Throwing a Stone: Calculating Time, Height, and Speed

[Neophyte]

Homework Statement

A stone is thrown upward from ground level. The initial speed is 32 ft/sec
a) In how many seconds will the stone hit the ground?
b) How high will it go?
c) With what minimum speed should the stone be thrown so as to reach a height of 36 ft?

Homework Equations

y(t) = -16(t)² + v₀(t) + y₀

The Attempt at a Solution

A) y(t) = -16(t)² + 32(t) +0

0 = -16(t)² +32
t = 2 sec till it hits the ground

B)y'(t) = v(t) = -32t + 32
0 = -32t +32
t = 1 sec to reach max

-16 +32 = 16 ft max

C) y(t) = 36 ft y(t) = -16(t)² +32(t)
-16(t)² +32(t) = 36
+16(t)² -32(t) +36 = 0
4(4(t)² - 8(t) + 9 = 0


Then I assumed I was doing it wrong : /

I continued onward to get (t-1)² = -(5/4)
t = 41/16
v(41/16) = -32(41/16) +32 = -50 = 50 ft/s

I got part c wrong naturally, any help on where it went wrong would be appreciated. Or if I did the first two wrong and just got the right answer. Either way, thanks for your time.

 

[Cyosis]

This belongs in the introductory physics forums.

You did A and B correctly.

C is a bit sloppy although not necessarily the wrong approach. You calculated t incorrectly, and when you're using $v=v_0-gt$, you use $v_0=32 \;\;ft/sec$, but you're trying to solve $v_0$! $v_0=32 \;\;ft/sec$ belongs to the previous question and of course if the initial velocity is the same as in part a then the maximum height will be the same so this cannot be true.
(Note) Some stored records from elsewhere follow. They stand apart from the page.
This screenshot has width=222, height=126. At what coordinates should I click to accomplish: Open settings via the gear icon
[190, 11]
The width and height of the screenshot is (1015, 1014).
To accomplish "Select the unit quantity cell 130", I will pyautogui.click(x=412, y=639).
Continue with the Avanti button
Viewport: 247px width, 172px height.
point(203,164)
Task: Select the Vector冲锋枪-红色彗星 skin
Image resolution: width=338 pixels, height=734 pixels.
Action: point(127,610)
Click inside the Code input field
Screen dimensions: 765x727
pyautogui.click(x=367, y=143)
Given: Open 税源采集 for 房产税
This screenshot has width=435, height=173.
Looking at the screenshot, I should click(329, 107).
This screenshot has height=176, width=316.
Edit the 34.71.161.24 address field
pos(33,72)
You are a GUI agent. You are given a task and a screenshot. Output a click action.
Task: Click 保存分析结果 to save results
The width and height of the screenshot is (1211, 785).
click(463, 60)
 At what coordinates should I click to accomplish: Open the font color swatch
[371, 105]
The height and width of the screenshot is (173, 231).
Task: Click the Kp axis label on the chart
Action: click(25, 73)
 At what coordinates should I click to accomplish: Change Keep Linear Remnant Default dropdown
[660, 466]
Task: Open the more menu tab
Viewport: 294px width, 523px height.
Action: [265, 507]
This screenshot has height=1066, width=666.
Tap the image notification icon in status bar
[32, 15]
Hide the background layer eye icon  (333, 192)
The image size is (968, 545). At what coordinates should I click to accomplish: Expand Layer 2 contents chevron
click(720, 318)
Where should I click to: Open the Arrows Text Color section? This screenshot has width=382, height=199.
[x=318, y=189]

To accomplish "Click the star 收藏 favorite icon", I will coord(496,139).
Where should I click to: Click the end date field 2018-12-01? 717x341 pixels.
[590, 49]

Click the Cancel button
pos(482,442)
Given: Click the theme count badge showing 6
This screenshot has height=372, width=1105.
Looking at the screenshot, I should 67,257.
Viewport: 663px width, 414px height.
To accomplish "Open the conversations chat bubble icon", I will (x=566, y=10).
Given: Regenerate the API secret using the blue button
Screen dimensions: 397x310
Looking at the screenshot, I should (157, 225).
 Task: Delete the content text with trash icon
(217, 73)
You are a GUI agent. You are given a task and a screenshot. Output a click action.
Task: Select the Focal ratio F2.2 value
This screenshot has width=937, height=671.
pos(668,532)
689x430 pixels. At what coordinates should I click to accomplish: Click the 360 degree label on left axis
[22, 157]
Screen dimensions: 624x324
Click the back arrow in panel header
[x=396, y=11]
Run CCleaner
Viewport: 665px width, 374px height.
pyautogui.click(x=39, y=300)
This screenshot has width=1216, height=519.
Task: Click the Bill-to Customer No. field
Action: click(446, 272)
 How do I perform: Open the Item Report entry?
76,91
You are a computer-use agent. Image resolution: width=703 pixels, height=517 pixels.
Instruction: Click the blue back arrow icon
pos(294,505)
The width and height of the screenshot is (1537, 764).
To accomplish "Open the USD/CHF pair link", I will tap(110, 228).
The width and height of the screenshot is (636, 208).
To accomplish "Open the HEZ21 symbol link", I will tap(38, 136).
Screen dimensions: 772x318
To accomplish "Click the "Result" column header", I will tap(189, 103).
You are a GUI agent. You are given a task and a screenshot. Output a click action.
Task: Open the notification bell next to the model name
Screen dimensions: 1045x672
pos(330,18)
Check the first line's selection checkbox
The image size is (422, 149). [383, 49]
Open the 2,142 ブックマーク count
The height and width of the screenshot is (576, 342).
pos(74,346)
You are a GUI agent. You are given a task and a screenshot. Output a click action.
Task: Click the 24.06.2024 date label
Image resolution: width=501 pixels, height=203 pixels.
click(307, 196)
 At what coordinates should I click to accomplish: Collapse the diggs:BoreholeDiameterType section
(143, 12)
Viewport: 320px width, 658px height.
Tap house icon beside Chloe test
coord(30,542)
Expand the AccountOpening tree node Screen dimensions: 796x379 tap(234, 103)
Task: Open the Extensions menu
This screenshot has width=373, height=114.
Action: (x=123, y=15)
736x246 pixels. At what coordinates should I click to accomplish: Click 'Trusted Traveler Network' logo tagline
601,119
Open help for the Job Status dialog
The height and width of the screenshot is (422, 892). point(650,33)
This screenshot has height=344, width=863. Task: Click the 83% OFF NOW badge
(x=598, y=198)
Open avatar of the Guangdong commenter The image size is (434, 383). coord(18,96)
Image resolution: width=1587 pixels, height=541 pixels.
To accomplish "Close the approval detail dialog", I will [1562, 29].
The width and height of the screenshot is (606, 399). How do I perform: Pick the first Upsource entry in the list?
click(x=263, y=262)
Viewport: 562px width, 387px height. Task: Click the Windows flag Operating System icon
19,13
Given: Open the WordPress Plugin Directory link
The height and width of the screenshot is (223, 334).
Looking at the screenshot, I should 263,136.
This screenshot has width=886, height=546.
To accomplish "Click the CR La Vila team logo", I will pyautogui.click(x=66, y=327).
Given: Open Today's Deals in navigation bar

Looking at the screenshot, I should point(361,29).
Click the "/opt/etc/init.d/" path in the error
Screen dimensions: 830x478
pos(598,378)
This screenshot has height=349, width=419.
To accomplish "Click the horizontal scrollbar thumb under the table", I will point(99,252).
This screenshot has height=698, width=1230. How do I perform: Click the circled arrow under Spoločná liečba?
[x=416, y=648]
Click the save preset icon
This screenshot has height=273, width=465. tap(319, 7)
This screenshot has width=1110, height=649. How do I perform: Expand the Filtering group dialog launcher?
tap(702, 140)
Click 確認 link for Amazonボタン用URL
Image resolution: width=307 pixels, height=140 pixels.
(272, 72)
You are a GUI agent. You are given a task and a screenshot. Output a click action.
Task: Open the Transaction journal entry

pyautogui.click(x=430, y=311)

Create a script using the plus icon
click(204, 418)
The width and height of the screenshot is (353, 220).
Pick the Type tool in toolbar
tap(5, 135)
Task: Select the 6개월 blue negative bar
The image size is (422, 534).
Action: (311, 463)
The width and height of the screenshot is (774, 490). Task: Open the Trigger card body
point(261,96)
The best way would be to start with the formula for the velocity, so you don't have to use the ABC formula.

$v=v_0-gt$, what value is v at its maximum height?

 

[Neophyte]

$v=v_0-gt$, what value is v at its maximum height?

Velocity = 0 at max so the initial velocity is equivalent to gravity(t)?

0 = V₀ - 16t

16t = V₀

or V₀/16 = t

 

[Cyosis]

Since you have t now you can plug it into y(t) and solve for v0.

 

[Neophyte]

So

y(V₀/16) = -16(V₀/16)² + V₀(t)

y(V₀/16) = (V₀)²/16 + V₀(V₀/16)

y(V₀/16) = (V₀)²/16 + (V₀)²/16
y(V₀/16) = 2V₀²/16

36 = 2V₀²/16

576 = 2V₀²

288 = V₀²

16.9 = V₀

There is no hope it seems.

Step X) Answer is 48 b/c it is in the back of book, thus I win for now.

 

[Cyosis]

Velocity = 0 at max so the initial velocity is equivalent to gravity(t)?

0 = V0 - 16t

16t = V0

or V0/16 = t

Since I don't use the imperial system I missed this at first, but isn't g 32 ft/sec in the imperial system?

y(V0/16) = -16(V0/16)2 + V0(t)

y(V0/16) = (V0)2/16 + V0(V0/16)

Where did the minus go?

 

[Neophyte]

g is 32 ft /s but the formula is y(t) = - (1/2)gt² + V₀ Y₀

The minus did vanish but then wouldn't I get y(t) = 0? Well 36 = 0

-V₀²/16 + V₀²/16

 

[Cyosis]

g is 32 ft /s but the formula is y(t) = - (1/2)gt2 + V0 Y0

The minus did vanish but then wouldn't I get y(t) = 0?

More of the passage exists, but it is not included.